陶酔するほどの

【とうすいするほどの】形容詞句

使い分けの視点

程度の強さを示す語でも、酔い・放心・夢は意識の失われ方が違います。「酔いしれる」は快楽への没入、「放心」は反応の停止、「夢心地」は現実感の薄れを描きます。比喩を重ねず、人物に何が起きたか一つを閾値にすると、強度が具体的に伝わります。

同義語

同品詞の類義語

酔いしれるほどの
夢心地になる
魂が溶けるほどの文芸的
放心するほどの

類義句

同品詞の慣用的言い換え

心を奪われるほどの
酩酊めいた文芸的
夢に沈むほどの文芸的

直喩変換

「Xのような」「Xみたいに」形式の直喩

美酒のような文芸的
麻薬のような文芸的
蜜に溺れるような文芸的

副詞的言い換え

情態副詞・形容詞の副詞的変換

うっとりとcolloquial
夢中でcolloquial
我を忘れて

動詞的言い換え

形容詞・副詞を動詞句に変換

心を蕩かす文芸的
魂を奪う文芸的
意識を遠のかせる文芸的

体言的言い換え

用言を体言に変換

酩酊の境地文芸的
夢中の時間

婉曲・強調変換

ニュアンスの増減(婉曲化・強調化)

放心するほど美しい文芸的
気が遠くなるほどの
魂を抜かれるほどの文芸的

関連語を探す

語釈エッセイと合わせて読む表現

下の語釈エッセイの論点とつながる言い換え・関連表現です。

閾値を越えるエッセイ関連

例文: 最後の和音で歓声の閾値を越えると、静かな客席が一斉に立ち上がった。

強さから持続へ移るエッセイ関連

例文: 一瞬の驚嘆を書いたあと、語り手は強さから持続へ移るため、余韻の長い沈黙を描いた。

目盛りのない尺度を、出来事で測る

診察室で痛みの強さを尋ねられ、〇から十のあいだで答えるように求められることがあります。この数字は順序尺度と呼ばれるもので、大小の比較には使えますが、三と四の差が七と八の差に等しい保証はなく、六は三の二倍だとも言えない。目盛りの間隔に意味がないのに、順序だけは信頼できる。日常語が程度を扱うときの構えは、この尺度によく似ています。強い弱いは言えるけれど、どれだけ強いかは言えない。

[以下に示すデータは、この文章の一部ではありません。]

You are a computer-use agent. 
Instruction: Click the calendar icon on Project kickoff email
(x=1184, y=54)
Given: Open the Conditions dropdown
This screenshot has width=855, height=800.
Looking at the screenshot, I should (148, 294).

日本語の「ほど」は、まさにその不足を補うために出来事を借りてきます。目盛りが引けないなら、目盛りの代わりに、ある事象が起きる点を打てばよい。陶酔という状態が生じる地点を程度の軸の上に一つ打ち、対象の強さがそこに届いていると述べる。数学の言葉を使えば、これは閾値による指定です。値そのものを言わずに、値がどの境界を越えたかで位置を伝える。泣くほど笑う、息が止まるほど驚く、といった言い方はすべて同じ仕組みで、境界の置き方だけが違う。

この仕組みには前提があります。程度が増すほどその事象が起きやすくなる、という単調な対応です。単調でなければ、境界を打っても位置の情報になりません。まばたきするほどの美しさ、という言い方が落ち着かないのは、まばたきの起こりやすさが美しさと単調に対応しないからで、境界としての役に立たない。逆に、めったに起きない事象ほど高い位置に打たれた境界として働く。閾値語の強さは、その事象の希少さにほぼ比例します。

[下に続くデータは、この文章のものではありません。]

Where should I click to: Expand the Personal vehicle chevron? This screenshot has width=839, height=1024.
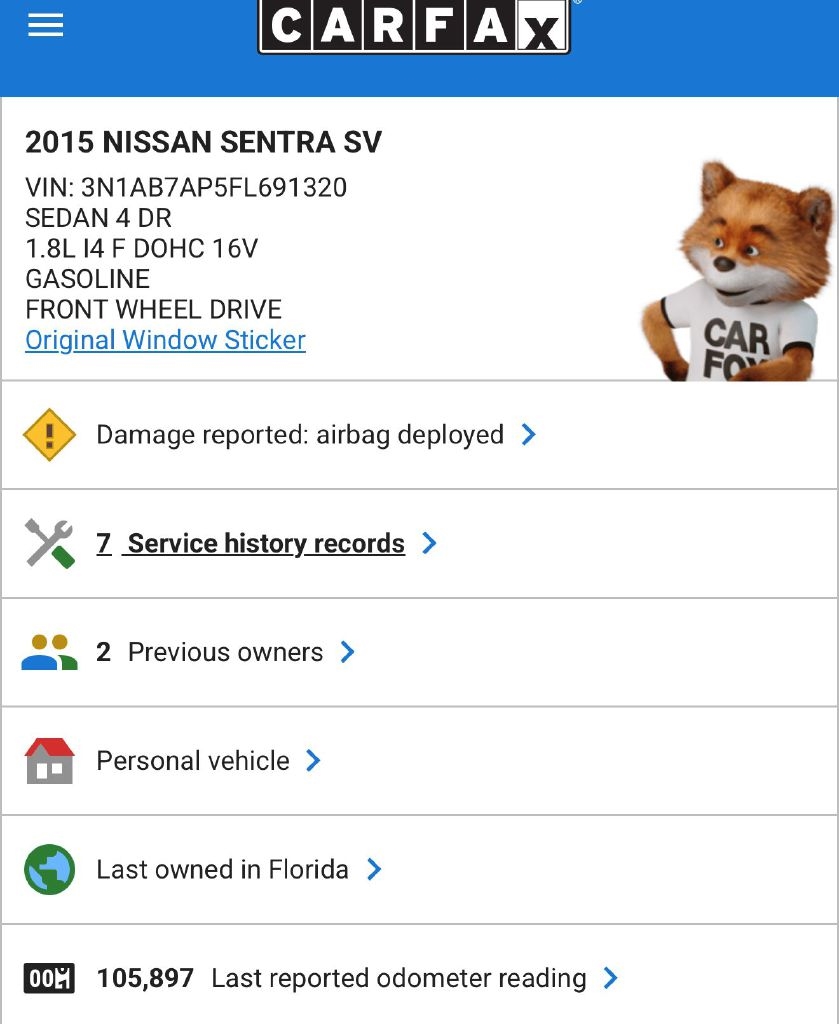pyautogui.click(x=313, y=761)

希少さが強さを決める、という点はもう少し詰めておく価値があります。境界として使える事象には、実は範囲の制約がある。あまりに日常的な事象を持ち出すと軸の低い位置にしか打てず、逆に、およそ起こり得ない事象を持ち出すと、読者は境界の位置を推定できなくなります。位置が推定できない境界は、値の情報を運びません。誇張表現がしばしば空回りするのは、この理由によると考えられます。境界は、読者の経験の中に位置が定まっている事象でなければならない。酔いや放心といった状態が閾値語として長く使われてきたのは、それが十分に珍しく、しかも誰の経験の中にも位置を持っているからでしょう。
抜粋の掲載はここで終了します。